WHAT TO DO: Take the line containing "categories list icon" in the listing below and copy it, along with every line after it, without alteration.

DATA IN THIS EXERCISE:

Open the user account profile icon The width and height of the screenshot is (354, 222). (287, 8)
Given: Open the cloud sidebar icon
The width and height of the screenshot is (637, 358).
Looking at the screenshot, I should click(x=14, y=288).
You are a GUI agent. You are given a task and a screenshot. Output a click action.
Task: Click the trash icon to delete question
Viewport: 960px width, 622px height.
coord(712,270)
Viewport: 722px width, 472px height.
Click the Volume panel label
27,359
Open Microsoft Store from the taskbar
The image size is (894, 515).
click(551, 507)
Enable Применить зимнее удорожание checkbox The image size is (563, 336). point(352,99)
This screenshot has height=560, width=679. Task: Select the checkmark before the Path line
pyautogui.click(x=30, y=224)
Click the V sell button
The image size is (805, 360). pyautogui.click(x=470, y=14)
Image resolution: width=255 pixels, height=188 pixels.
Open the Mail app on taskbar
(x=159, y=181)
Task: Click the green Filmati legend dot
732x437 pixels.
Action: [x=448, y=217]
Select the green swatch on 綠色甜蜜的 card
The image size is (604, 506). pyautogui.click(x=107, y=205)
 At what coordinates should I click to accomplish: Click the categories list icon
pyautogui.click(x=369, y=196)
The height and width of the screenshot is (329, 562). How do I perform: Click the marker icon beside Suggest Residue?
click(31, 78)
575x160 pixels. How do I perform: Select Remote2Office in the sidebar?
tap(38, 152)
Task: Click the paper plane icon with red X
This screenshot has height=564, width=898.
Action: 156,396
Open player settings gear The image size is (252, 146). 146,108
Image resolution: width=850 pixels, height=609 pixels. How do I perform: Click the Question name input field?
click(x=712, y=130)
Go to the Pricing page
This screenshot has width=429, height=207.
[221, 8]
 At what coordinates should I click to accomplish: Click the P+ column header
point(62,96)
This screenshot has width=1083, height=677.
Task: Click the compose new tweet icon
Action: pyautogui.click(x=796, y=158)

SOLUTION TO THE PROBLEM:
 At what coordinates should I click to accomplish: Click the categories list icon
pyautogui.click(x=369, y=196)
The height and width of the screenshot is (329, 562). How do I perform: Click the marker icon beside Suggest Residue?
click(31, 78)
575x160 pixels. How do I perform: Select Remote2Office in the sidebar?
tap(38, 152)
Task: Click the paper plane icon with red X
This screenshot has height=564, width=898.
Action: 156,396
Open player settings gear The image size is (252, 146). 146,108
Image resolution: width=850 pixels, height=609 pixels. How do I perform: Click the Question name input field?
click(x=712, y=130)
Go to the Pricing page
This screenshot has width=429, height=207.
[221, 8]
 At what coordinates should I click to accomplish: Click the P+ column header
point(62,96)
This screenshot has width=1083, height=677.
Task: Click the compose new tweet icon
Action: pyautogui.click(x=796, y=158)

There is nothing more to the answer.